The last time J.J. Abrams came near a Star Wars movie it was to kickstart a new trilogy with The Force Awakens, which was both celebrated as a return to cosmetic and structural form after George Lucas’ truly inspired but often bizarre prequel series. It was also labelled a rehash of the initial 1977 blockbuster by its detractors, and not without cause. Now Abrams returns to the franchise to cap it off with The Rise of Skywalker, and he’d better prepare himself for the argument that this is an even more shameless and overstuffed rehash, this time of 1983’s original trilogy-ending Return of the Jedi.

Sometimes wildly bloated and other times strangely rushed, with poignant moments awkwardly bumping up against outright eyerolls.

The famous opening crawl announces “The dead speak!”, and we find the plucky Resistance attempting to crackdown the whereabouts of an old enemy once thought permanently defeated (and in an irony that absolutely must be deliberate, Carrie Fisher, who passed away before filming, has also been resurrected here via previously unused footage). What follows is an often rollicking but just as frequently repetitive bounce from one planet to another in search of yet another intergalactic macguffin, with each new location offering up its own opportunities for nostalgia and fan-service. Look, there’s that old character! Hey, this speeder chase is like that speeder chase! And so forth. Much as in The Force Awakens, what works so well here is look and feel: in design, in basic structure, in humor, in moments of real emotional power and even in half-assed callbacks. But like Return of the Jedi, this is sometimes wildly bloated and other times strangely rushed, with poignant moments awkwardly bumping up against outright eyerolls, and too-pat resolutions sitting alongside unnecessary and overdetermined narrative arcs.

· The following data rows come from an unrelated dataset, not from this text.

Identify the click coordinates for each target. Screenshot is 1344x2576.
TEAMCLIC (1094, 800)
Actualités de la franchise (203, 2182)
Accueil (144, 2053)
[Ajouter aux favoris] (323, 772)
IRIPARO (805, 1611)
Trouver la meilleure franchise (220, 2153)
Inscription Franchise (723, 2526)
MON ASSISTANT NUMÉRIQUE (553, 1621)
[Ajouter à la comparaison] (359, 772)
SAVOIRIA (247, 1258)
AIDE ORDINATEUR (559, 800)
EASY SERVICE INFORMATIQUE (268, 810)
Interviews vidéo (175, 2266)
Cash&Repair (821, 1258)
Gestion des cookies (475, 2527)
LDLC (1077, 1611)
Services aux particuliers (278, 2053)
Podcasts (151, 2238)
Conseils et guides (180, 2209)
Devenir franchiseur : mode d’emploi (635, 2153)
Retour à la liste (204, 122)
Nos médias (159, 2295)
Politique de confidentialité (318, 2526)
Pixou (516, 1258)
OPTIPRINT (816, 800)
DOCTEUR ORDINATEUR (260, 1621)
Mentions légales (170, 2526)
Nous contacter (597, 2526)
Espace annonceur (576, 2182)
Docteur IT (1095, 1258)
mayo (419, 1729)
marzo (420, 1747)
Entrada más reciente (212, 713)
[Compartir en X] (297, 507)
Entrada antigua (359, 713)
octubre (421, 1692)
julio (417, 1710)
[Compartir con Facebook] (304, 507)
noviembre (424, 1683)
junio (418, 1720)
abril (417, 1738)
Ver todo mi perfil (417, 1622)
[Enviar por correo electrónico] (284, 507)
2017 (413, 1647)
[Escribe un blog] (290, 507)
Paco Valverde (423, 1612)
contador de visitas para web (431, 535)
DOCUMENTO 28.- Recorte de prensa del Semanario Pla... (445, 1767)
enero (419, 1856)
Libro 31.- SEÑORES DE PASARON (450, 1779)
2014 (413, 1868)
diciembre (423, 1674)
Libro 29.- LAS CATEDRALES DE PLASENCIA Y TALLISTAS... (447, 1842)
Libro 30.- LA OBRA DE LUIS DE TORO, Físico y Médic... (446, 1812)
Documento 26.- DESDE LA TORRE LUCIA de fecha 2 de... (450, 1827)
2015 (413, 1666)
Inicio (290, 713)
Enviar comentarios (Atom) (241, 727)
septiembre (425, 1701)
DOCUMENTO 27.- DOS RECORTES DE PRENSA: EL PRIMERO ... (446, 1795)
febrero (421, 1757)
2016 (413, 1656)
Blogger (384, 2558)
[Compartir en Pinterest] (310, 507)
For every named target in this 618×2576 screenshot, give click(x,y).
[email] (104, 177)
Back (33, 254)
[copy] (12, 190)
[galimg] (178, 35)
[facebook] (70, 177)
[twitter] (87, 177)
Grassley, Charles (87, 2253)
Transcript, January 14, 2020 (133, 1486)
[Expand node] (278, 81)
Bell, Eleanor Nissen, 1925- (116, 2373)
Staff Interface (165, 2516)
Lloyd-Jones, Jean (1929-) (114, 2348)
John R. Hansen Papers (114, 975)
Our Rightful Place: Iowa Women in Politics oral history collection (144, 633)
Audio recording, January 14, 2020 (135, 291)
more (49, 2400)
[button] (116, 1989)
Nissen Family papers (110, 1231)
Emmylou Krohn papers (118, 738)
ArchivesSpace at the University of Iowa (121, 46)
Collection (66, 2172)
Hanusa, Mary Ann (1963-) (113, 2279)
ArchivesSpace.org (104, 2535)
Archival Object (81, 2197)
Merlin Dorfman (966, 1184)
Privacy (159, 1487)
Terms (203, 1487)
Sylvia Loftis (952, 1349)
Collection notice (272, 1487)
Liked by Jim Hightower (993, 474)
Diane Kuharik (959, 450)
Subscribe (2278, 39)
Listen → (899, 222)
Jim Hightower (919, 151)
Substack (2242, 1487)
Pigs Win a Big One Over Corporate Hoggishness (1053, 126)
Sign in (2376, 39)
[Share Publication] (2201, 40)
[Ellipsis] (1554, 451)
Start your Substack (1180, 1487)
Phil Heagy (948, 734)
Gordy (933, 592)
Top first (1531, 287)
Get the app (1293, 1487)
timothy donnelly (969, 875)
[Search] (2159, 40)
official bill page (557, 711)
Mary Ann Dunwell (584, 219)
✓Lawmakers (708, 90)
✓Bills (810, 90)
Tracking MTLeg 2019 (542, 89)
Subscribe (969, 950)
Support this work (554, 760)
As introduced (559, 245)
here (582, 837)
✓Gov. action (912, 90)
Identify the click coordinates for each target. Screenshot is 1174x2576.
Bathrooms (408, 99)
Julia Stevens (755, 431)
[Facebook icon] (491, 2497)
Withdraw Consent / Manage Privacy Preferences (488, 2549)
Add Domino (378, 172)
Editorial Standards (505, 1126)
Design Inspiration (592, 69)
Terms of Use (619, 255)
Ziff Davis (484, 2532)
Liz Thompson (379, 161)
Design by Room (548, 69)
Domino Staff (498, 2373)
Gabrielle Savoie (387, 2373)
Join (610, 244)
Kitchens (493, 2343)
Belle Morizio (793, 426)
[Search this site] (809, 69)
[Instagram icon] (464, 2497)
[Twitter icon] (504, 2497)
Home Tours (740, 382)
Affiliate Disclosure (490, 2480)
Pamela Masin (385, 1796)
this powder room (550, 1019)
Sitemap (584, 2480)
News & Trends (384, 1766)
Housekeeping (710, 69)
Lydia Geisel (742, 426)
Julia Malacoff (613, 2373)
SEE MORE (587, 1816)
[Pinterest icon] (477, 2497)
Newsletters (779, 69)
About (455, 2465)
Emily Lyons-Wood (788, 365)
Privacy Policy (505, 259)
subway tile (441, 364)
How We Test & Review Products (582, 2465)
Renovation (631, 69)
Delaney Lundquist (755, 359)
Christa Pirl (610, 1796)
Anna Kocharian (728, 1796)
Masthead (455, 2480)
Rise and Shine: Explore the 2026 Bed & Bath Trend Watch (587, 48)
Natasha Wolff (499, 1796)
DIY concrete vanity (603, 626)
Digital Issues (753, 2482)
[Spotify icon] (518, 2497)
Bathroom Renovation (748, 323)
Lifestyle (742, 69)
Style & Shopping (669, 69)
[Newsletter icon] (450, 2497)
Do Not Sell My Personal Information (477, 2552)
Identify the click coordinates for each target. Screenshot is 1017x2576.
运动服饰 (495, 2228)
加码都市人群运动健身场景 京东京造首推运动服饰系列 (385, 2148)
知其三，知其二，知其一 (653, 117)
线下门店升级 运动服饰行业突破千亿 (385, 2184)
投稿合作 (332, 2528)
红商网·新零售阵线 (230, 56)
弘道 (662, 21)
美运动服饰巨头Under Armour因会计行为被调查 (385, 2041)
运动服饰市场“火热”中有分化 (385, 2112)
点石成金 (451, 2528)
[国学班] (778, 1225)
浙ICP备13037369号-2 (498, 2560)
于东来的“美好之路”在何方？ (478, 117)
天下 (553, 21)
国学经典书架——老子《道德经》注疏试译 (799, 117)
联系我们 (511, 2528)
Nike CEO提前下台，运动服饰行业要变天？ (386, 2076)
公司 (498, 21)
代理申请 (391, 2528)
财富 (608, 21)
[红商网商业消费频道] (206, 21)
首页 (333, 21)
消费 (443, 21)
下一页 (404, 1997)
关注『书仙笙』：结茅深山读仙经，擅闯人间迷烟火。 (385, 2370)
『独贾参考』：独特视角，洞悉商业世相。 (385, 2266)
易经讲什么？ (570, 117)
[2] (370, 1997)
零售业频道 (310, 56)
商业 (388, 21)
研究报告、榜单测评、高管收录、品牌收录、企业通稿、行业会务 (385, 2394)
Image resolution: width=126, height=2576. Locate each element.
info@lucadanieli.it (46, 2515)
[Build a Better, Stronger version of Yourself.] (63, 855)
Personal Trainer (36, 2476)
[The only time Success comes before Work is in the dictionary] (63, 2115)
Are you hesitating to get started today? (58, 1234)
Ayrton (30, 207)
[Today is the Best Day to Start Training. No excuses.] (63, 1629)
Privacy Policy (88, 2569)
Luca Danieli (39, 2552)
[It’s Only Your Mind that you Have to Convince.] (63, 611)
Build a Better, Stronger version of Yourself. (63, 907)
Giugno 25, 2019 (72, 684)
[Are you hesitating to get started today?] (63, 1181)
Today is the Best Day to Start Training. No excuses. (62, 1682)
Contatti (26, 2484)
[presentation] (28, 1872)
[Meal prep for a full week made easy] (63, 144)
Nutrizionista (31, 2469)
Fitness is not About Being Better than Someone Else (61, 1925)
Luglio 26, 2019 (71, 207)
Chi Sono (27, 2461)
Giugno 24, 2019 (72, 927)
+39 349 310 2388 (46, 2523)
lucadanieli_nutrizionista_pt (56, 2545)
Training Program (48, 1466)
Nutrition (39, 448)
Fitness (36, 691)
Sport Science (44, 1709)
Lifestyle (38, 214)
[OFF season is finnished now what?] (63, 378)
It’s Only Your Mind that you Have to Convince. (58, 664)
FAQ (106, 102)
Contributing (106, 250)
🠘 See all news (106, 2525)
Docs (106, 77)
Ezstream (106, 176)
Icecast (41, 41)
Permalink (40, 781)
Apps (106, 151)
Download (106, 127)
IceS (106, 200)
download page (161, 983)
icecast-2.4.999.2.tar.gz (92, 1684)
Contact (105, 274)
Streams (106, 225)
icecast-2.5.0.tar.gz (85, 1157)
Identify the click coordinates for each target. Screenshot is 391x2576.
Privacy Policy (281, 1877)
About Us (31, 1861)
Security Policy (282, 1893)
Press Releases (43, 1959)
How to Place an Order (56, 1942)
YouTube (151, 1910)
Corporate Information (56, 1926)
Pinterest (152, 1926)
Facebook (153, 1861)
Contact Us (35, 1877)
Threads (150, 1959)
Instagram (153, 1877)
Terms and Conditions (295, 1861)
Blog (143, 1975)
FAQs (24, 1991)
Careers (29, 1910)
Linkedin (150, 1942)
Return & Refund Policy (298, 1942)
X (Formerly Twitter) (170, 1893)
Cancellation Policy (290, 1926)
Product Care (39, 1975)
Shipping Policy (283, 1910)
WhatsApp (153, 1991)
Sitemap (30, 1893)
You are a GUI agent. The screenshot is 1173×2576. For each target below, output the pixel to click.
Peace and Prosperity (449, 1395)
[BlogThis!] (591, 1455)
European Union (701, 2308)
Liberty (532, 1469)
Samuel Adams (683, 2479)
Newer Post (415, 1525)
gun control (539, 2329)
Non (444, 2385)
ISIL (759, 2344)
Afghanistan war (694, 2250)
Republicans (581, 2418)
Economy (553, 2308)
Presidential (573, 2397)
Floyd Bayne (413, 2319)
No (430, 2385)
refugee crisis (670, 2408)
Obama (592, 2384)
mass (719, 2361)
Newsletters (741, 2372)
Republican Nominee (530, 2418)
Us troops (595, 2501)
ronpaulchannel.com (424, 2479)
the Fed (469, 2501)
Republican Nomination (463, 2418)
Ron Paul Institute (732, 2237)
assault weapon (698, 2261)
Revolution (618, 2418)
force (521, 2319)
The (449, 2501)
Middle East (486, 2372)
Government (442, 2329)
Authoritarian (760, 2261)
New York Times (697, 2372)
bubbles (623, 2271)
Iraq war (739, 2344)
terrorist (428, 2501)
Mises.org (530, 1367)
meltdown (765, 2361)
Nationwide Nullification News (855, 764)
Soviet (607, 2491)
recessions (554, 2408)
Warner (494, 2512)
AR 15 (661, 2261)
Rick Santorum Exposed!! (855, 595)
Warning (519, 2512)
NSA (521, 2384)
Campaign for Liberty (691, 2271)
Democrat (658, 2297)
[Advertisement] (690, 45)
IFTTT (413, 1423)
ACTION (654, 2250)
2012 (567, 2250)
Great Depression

Worse, Skywalker, uh, walks back some of the more ambitious subtextual ideas from Rian Johnson’s divisive middle installment The Last Jedi, as well as sidelining some of its interesting original characters. Whether that’s a deliberate sop to angry (and in many cases actively bigoted) fans or merely Abrams’ preference for hitting simple visceral and emotional targets is up for debate (though it often feels like a little of both). Ultimately, satisfying or not, it may be for the best that this core now-nine-film saga is allegedly at an end. Many a Star Wars fan over the last 40-plus years has spent as much time being frustrated and dissatisfied as they have being awed and thrilled and moved, and in true fashion this last blast provides both experiences. The dead really can speak sometimes, and here they’re saying that a little can feel like a lot, and maybe a lot is too much of what you never really needed.